Le partecipazioni internazionali di Lukoil sono estese e coprono undici Paesi, includendo raffinerie di petrolio in Bulgaria, Romania e Paesi Bassi e quote in progetti di estrazione in Azerbaigian, Kazakistan, Uzbekistan, Iraq, Egitto, Camerun, Nigeria, Ghana, Messico, Emirati Arabi Uniti e Repubblica del Congo.

Le sanzioni segnano un brusco cambio di rotta rispetto alla precedente strategia di moderazione di Trump, che mirava a perseguire canali diplomatici per porre fine al conflitto. Il Presidente aveva annullato un summit previsto con Putin a fine ottobre, definendo i colloqui una perdita di tempo. La sua amministrazione ha anche fatto pressione su Paesi come India e Cina affinché limitino le importazioni di petrolio russo e ha messo in guardia contro penalità in caso di mancata conformità.
Anche il Regno Unito aveva imposto sanzioni a Lukoil il 15 ottobre, quando il ministro degli Esteri britannico Yvette Cooper aveva dichiarato la necessità di fare pressione per un cessate il fuoco. Il Regno Unito ha colpito inoltre, Rosneft e 44 navi cisterna della flotta ombra, sottoponendole a congelamento dei beni, restrizioni al trasporto e divieto di servizi fiduciari britannici, il che significa che le aziende del Regno Unito non possono più aiutarle a creare o gestire conti o società offshore.

Dal Cremlino, Putin ha condannato le sanzioni statunitensi come un atto ostile, accusando Washington di minare le relazioni tra i due Paesi, che avevano recentemente mostrato segni di miglioramento. «È un fatto ovvio e non rafforza le relazioni Russia-Usa che avevano appena cominciato a riprendersi» ha dichiarato il 23 ottobre, secondo quanto riportato dall’agenzia di stampa russa Tass. «Certamente, l’amministrazione Usa danneggia le relazioni Russia-Usa con tali azioni».

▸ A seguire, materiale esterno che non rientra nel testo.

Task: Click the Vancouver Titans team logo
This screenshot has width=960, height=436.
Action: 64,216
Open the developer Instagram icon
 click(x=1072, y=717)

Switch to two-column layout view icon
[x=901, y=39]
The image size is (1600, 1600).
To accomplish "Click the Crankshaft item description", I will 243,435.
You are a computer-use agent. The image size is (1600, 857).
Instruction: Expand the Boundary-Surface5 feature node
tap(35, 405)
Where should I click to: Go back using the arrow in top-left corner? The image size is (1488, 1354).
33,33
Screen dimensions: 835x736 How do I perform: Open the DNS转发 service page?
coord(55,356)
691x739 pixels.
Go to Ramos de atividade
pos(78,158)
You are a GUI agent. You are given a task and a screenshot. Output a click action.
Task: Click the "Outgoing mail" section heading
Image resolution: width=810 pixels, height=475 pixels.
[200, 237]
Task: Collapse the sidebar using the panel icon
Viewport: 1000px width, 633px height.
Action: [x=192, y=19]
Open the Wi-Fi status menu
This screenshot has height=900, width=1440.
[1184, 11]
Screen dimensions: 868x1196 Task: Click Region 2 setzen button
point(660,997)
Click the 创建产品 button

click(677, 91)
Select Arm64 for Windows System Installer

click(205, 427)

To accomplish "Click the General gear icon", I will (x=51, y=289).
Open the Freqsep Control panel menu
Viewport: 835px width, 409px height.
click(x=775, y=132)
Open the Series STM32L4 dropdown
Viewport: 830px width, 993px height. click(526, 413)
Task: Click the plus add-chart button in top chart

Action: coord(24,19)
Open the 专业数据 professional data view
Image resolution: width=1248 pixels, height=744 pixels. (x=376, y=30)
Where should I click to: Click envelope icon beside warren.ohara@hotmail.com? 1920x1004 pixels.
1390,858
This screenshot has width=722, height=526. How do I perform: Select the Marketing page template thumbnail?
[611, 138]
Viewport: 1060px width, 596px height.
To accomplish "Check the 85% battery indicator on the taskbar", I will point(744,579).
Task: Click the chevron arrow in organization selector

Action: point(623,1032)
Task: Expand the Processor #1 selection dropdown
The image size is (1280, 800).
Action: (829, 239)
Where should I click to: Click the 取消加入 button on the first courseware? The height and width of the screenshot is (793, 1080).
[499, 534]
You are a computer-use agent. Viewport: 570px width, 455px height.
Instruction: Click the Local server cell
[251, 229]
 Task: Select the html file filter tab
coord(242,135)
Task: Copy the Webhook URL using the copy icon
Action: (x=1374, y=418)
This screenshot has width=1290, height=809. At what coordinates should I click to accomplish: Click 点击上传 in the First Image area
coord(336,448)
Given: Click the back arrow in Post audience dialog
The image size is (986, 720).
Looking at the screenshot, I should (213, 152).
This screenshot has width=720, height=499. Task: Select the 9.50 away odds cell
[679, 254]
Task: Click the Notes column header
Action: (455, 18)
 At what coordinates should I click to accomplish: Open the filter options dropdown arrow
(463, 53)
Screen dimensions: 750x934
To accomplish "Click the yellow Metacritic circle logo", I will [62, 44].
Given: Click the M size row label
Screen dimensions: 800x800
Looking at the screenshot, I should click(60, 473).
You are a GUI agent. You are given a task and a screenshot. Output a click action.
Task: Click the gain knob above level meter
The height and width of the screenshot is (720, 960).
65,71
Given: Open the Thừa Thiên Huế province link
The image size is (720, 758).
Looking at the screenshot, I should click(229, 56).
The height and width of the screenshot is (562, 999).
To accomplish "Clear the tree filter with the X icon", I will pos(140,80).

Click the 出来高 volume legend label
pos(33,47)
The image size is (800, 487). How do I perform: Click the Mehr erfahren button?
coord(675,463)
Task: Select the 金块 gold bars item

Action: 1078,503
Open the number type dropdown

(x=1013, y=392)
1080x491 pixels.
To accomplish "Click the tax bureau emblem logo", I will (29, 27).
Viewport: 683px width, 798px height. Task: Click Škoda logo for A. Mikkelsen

Si prevede che le misure restrittive incideranno sulle finanze della Russia in un momento cruciale. Le entrate derivanti da petrolio e gas rappresentano circa un terzo del budget federale di Mosca, finanziando sia la spesa militare sia i sussidi interni che aiutano ad ammortizzare il colpo economico della guerra.

Putin ha comunque affermato che le restrizioni sulle esportazioni di petrolio russo potrebbero spingere al rialzo i prezzi dell’energia, osservando che, a differenza della Russia, gli Stati Uniti consumano più petrolio di quanto ne vendano. Ha inoltre sostenuto che le sanzioni non avranno un impatto significativo sull’economia russa.